All of these are more active strategies that identify what made the piece of information important to learn. You are selecting and organizing. It also makes it easier to do feedback and to check retrieval later on (just turn the label into a question and ask yourself: What is the definition of episodic memory?)
For many students, the greatest value comes from the process reading of something, identifying a label for it and then putting it on or near in some form. You can use the headings, objectives, review questions, summary, key words, etc. for clues to how to label the information.

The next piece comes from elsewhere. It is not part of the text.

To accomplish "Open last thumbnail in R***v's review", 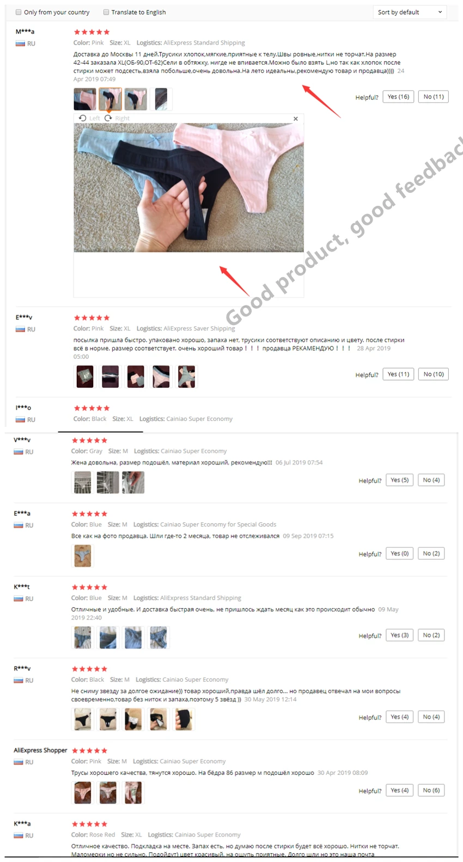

For example: You are reading in you textbook about skin cancer — in reading terms we call this the "topic". Whenever you find something that seems important, ask yourself: "What point is the author making here about skin cancer?" or "What is important to learn here about skin cancer?" Is it the types or kinds?, the causes?, the treatments? the stages of development? Whatever it is, don't just highlight or underline it — LABEL IT! Then you can go back and use the note in the margin to ask yourself: "What are the three main types of skin cancer" and work that piece of information into your LTM! (And, if at some later point, you need come back to the text, you won't have to read the whole thing over to figure out what about skin cancer made you want to turn that section yellow!)
- Try to read one heading or sub-heading's worth of material before marking rather than marking sentence-by-sentence. This gives you a clearer picture of the main points and how the details fit together. (Refer to "reading" in the SQ4R mini-lecture.)
- Try to develop a consistent coding system.
- Use brackets of various types in the margins (with labels, of course) rather than highlighting or underlining whole sections of text. For example: The author defined the term "boycott" and then gave a one-paragraph illustration of Rosa Parks and riding the bus... You could put a bracket next to the whole Rosa Parks paragraph and label it "BOYCOTT EX. — ROSA PARKS"
- Write margin markings in complete points and include numbers when appropriate. For example: three types of memory, six steps in the information processing model, 12 memory principles, four main causes of the Civil War.
- Write markings as questions. For example: What are the six steps in SQ4R?